(Record extracts)

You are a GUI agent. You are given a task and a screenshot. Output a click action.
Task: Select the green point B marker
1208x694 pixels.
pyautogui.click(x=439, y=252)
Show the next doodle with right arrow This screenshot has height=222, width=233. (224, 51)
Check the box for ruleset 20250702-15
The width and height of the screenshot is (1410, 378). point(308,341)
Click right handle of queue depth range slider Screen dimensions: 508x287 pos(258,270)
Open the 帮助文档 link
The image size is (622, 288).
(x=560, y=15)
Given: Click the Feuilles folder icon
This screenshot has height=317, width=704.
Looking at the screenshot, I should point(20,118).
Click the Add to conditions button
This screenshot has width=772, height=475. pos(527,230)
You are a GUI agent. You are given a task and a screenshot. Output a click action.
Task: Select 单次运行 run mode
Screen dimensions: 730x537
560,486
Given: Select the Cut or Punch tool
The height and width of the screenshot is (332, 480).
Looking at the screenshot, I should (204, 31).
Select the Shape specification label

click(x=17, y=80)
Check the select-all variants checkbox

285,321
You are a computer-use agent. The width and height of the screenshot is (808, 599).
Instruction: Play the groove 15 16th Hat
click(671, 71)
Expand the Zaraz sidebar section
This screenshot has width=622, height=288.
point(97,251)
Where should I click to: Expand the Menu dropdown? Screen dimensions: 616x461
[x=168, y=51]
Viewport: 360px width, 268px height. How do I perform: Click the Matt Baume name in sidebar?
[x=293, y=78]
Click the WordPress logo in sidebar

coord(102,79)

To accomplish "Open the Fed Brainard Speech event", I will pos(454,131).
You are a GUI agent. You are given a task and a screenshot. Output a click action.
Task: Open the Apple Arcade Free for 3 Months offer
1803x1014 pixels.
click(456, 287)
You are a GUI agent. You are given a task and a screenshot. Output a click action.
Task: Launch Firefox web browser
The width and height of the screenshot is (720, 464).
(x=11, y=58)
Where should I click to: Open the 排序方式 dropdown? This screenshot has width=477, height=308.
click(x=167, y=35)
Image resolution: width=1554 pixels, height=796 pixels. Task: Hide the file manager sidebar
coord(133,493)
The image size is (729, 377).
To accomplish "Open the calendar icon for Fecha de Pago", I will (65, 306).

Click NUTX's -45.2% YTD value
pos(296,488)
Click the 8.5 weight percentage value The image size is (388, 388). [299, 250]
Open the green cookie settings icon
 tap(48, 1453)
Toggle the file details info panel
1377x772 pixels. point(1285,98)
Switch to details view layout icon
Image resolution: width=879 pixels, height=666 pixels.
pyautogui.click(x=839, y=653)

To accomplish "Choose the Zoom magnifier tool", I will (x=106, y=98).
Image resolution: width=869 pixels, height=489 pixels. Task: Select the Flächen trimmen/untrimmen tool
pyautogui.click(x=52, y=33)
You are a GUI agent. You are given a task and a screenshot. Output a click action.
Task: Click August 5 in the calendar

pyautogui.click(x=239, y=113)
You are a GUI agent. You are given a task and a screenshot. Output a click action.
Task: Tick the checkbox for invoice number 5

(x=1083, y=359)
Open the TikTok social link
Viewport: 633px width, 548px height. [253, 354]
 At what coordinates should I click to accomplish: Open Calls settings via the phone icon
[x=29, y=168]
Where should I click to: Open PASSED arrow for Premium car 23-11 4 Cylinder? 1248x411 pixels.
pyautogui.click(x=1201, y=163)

(End Record extracts)

# Requirement
The answer must be the complete set of entries, retyped exactly.

# Response box
You are a GUI agent. You are given a task and a screenshot. Output a click action.
Task: Select the green point B marker
1208x694 pixels.
pyautogui.click(x=439, y=252)
Show the next doodle with right arrow This screenshot has height=222, width=233. (224, 51)
Check the box for ruleset 20250702-15
The width and height of the screenshot is (1410, 378). point(308,341)
Click right handle of queue depth range slider Screen dimensions: 508x287 pos(258,270)
Open the 帮助文档 link
The image size is (622, 288).
(x=560, y=15)
Given: Click the Feuilles folder icon
This screenshot has height=317, width=704.
Looking at the screenshot, I should point(20,118).
Click the Add to conditions button
This screenshot has width=772, height=475. pos(527,230)
You are a GUI agent. You are given a task and a screenshot. Output a click action.
Task: Select 单次运行 run mode
Screen dimensions: 730x537
560,486
Given: Select the Cut or Punch tool
The height and width of the screenshot is (332, 480).
Looking at the screenshot, I should (204, 31).
Select the Shape specification label

click(x=17, y=80)
Check the select-all variants checkbox

285,321
You are a computer-use agent. The width and height of the screenshot is (808, 599).
Instruction: Play the groove 15 16th Hat
click(671, 71)
Expand the Zaraz sidebar section
This screenshot has width=622, height=288.
point(97,251)
Where should I click to: Expand the Menu dropdown? Screen dimensions: 616x461
[x=168, y=51]
Viewport: 360px width, 268px height. How do I perform: Click the Matt Baume name in sidebar?
[x=293, y=78]
Click the WordPress logo in sidebar

coord(102,79)

To accomplish "Open the Fed Brainard Speech event", I will pos(454,131).
You are a GUI agent. You are given a task and a screenshot. Output a click action.
Task: Open the Apple Arcade Free for 3 Months offer
1803x1014 pixels.
click(456, 287)
You are a GUI agent. You are given a task and a screenshot. Output a click action.
Task: Launch Firefox web browser
The width and height of the screenshot is (720, 464).
(x=11, y=58)
Where should I click to: Open the 排序方式 dropdown? This screenshot has width=477, height=308.
click(x=167, y=35)
Image resolution: width=1554 pixels, height=796 pixels. Task: Hide the file manager sidebar
coord(133,493)
The image size is (729, 377).
To accomplish "Open the calendar icon for Fecha de Pago", I will (65, 306).

Click NUTX's -45.2% YTD value
pos(296,488)
Click the 8.5 weight percentage value The image size is (388, 388). [299, 250]
Open the green cookie settings icon
 tap(48, 1453)
Toggle the file details info panel
1377x772 pixels. point(1285,98)
Switch to details view layout icon
Image resolution: width=879 pixels, height=666 pixels.
pyautogui.click(x=839, y=653)

To accomplish "Choose the Zoom magnifier tool", I will (x=106, y=98).
Image resolution: width=869 pixels, height=489 pixels. Task: Select the Flächen trimmen/untrimmen tool
pyautogui.click(x=52, y=33)
You are a GUI agent. You are given a task and a screenshot. Output a click action.
Task: Click August 5 in the calendar

pyautogui.click(x=239, y=113)
You are a GUI agent. You are given a task and a screenshot. Output a click action.
Task: Tick the checkbox for invoice number 5

(x=1083, y=359)
Open the TikTok social link
Viewport: 633px width, 548px height. [253, 354]
 At what coordinates should I click to accomplish: Open Calls settings via the phone icon
[x=29, y=168]
Where should I click to: Open PASSED arrow for Premium car 23-11 4 Cylinder? 1248x411 pixels.
pyautogui.click(x=1201, y=163)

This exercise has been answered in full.